Verity(77)
I searched for her with everything in me, Jeremy. You have to believe me. Every part of me drowned in that lake with her.
I didn’t blame you for suspecting me. I probably would have allowed my mind to explore every possible scenario if the roles had been reversed and she drowned under your supervision. It’s natural, to assume the worst in people, even if that assumption is only for a split second.
I thought you’d wake up the next day after our conversation in the bed and you would realize how ridiculous your indirect accusation had been. I didn’t even try to change your mind that night because I was too full of grief to care. To argue. It had only been days since she passed, and I honestly just wanted to die. I wanted to walk out into the lake that night and join her, because her death was my fault. It was an accident, yes. But if I’d made her wear a vest, if I’d been able to grab her and Crew together, she’d still be alive.
I couldn’t sleep, so I went to my office and opened my laptop for the first time in over six months.
Imagine it for a moment. A mother, grieving the loss of both of her daughters, writing a fictional work-up that accused one of them of murdering the other.
It was beyond disturbing. I realize that, which is why I cried the entire time I typed. But I thought, maybe, if I released my guilt and my grief onto this fictional villain I had created, it would somehow help me in a twisted way.
I wrote all about Chastin’s death. I wrote all about Harper’s. I even went back to the beginning of the manuscript and added foreshadowing so the entire thing would match our new grim reality. And in a way, it did help ease a small fraction of my guilt and pain, being able to blame this fictional version of myself rather than accept the blame in real life.
I can’t explain the mind of a writer to you, Jeremy. Especially the mind of a writer who has been through more devastation than most writers combined. We’re able to separate our reality from fiction in such a way that it feels as if we live in both worlds, but never both worlds at once. My real world had grown so dark that I didn’t want to live in it that night. It’s why I escaped from it and spent the night writing about a world darker than the one I was living in.
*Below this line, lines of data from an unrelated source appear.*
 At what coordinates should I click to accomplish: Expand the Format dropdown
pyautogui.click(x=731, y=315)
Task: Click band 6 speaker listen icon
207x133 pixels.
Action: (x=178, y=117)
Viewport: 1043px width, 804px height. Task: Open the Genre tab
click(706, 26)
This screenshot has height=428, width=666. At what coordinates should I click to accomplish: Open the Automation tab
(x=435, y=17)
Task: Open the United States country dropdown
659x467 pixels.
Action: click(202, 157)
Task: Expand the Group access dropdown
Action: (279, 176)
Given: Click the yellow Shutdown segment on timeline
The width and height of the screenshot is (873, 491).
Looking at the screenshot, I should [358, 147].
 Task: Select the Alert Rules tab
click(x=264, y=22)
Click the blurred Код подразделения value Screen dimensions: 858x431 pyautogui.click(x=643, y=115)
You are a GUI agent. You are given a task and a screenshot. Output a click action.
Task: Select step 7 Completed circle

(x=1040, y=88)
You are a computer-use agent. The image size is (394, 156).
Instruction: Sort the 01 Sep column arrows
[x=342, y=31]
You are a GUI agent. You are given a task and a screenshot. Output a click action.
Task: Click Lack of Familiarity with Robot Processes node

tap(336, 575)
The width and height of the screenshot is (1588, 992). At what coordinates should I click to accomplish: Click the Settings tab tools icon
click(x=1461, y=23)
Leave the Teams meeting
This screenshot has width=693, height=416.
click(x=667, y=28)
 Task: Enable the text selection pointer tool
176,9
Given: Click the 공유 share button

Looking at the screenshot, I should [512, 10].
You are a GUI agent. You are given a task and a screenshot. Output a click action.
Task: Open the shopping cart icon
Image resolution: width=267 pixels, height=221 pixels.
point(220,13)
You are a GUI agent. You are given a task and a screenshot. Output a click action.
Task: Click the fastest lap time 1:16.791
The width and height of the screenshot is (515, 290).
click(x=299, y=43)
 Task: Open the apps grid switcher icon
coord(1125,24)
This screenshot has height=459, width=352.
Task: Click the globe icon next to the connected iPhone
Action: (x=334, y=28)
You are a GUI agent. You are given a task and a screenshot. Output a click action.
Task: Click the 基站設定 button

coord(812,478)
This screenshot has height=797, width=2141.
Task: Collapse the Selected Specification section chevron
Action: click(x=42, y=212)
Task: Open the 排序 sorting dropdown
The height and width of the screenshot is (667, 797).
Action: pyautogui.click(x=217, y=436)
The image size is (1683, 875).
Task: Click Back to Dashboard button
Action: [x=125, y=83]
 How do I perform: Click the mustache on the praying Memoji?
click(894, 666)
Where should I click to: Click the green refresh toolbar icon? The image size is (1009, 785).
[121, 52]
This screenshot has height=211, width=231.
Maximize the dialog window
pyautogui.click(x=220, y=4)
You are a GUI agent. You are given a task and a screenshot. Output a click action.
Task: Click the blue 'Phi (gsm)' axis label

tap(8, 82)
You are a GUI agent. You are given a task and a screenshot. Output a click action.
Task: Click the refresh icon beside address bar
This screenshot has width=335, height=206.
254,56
Because every time I worked on that autobiography, I found relief in closing the laptop. I found relief in walking out of my office and being able to close the door on the evil I created.
That’s all it was. I needed for the imaginary version of my world to be darker than my real world. Otherwise, I would have wanted to leave them both.
After spending the entire night and some of the morning working on the manuscript, I finally reached the last page. I felt the manuscript was done at that point because, really, what more could I have added? It felt as though our world was over. The end.
I printed it out and stuffed it away in a box, thinking one day in the future I’d get back to it. Maybe add an epilogue. Maybe I would burn it. Whatever the plan was, I was not expecting you to somehow read it. I was not expecting you to believe it.
After being up all night writing, I slept most of the day. When I finally woke up that night, I couldn’t find you. Crew was already asleep, but you weren’t up there with him. I was standing in the hallway wondering where you had disappeared to when I heard a noise in my office.
The noise was you. I’m not sure what kind of sound you had made, but it was worse than either of the days we found out the girls had died. I walked toward my office to console you, but I stopped short before opening the door because your cries had turned into rage. Something crashed against the wall. I jumped back—wondering what was happening.
That’s when I remembered the laptop. The autobiography was the last file I had opened.
I swung open the door to explain what I knew you had just read. I’ll never forget the look on your face as you stood there and looked at me from across the room. It was complete and utter…misery.
Not like the sadness of someone who just found out one of their children died. It was a consuming sadness, like every happy memory we had ever had as a family was erased with every new word of that manuscript you had read. Gone. There was nothing left inside you but hatred and destruction.
I shook my head, tried to speak. I wanted to say, “No. It’s not true, Jeremy. It’s okay, it’s not true.” But all I could get out was a fearful and pathetic, “No.”
The next thing I knew, you were dragging me by my throat to the bedroom. I was no match for your strength as you held my arms down with your knees and squeezed my throat even tighter.
If you’d given me five seconds. Just five seconds to explain, I could have saved us. I tried so hard to say, “Just let me explain,” but I couldn’t breathe.
I’m not sure what the sequence of events was after that. I know I passed out. Maybe you panicked because you realized you had almost killed me. If I had died on that bed, you would have been arrested for my murder. Crew wouldn’t have a father.
I woke up in the passenger seat of my Range Rover and you were behind the wheel. There was tape on my mouth, and my hands and feet were bound together. Again, I just wanted to explain that what you read wasn’t true—but I couldn’t talk. I looked down and realized I didn’t have on a seatbelt. And in that moment, I knew what you were doing.
It was one simple sentence in my manuscript, about how I should turn off the passenger airbag and drive my car into a tree while Harper was unbuckled so her death would look like an accident.